Start of Block

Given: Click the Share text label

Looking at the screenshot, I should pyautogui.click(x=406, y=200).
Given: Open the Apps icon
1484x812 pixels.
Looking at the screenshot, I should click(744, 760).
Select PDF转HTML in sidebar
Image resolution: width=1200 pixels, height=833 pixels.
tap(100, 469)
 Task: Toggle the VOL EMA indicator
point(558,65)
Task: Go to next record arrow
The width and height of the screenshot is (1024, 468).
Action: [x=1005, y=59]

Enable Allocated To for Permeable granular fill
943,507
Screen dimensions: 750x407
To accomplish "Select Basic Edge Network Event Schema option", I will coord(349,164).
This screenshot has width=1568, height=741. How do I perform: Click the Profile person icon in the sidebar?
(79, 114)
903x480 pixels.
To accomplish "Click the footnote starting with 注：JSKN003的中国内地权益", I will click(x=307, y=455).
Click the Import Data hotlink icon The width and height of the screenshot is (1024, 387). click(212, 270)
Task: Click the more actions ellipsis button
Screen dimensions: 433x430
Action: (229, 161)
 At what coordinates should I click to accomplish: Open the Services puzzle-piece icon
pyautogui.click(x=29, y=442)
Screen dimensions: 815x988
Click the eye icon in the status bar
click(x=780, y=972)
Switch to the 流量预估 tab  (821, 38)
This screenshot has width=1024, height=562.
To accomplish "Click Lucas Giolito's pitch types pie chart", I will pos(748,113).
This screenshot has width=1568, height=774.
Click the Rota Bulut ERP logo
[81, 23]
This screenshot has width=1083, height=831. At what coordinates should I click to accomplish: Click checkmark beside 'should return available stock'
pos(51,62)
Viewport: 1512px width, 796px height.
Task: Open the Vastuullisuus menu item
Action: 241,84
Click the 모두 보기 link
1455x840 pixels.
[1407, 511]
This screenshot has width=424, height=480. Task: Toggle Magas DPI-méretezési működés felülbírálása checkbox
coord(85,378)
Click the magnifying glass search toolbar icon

End of Block

◆ Your instructions: Only the lines from the start of the material through the line bearing "Task: Go to next record arrow" are needed, restated exactly, with both end lines included.

◆ Answer to this problem:
Given: Click the Share text label

Looking at the screenshot, I should pyautogui.click(x=406, y=200).
Given: Open the Apps icon
1484x812 pixels.
Looking at the screenshot, I should click(744, 760).
Select PDF转HTML in sidebar
Image resolution: width=1200 pixels, height=833 pixels.
tap(100, 469)
 Task: Toggle the VOL EMA indicator
point(558,65)
Task: Go to next record arrow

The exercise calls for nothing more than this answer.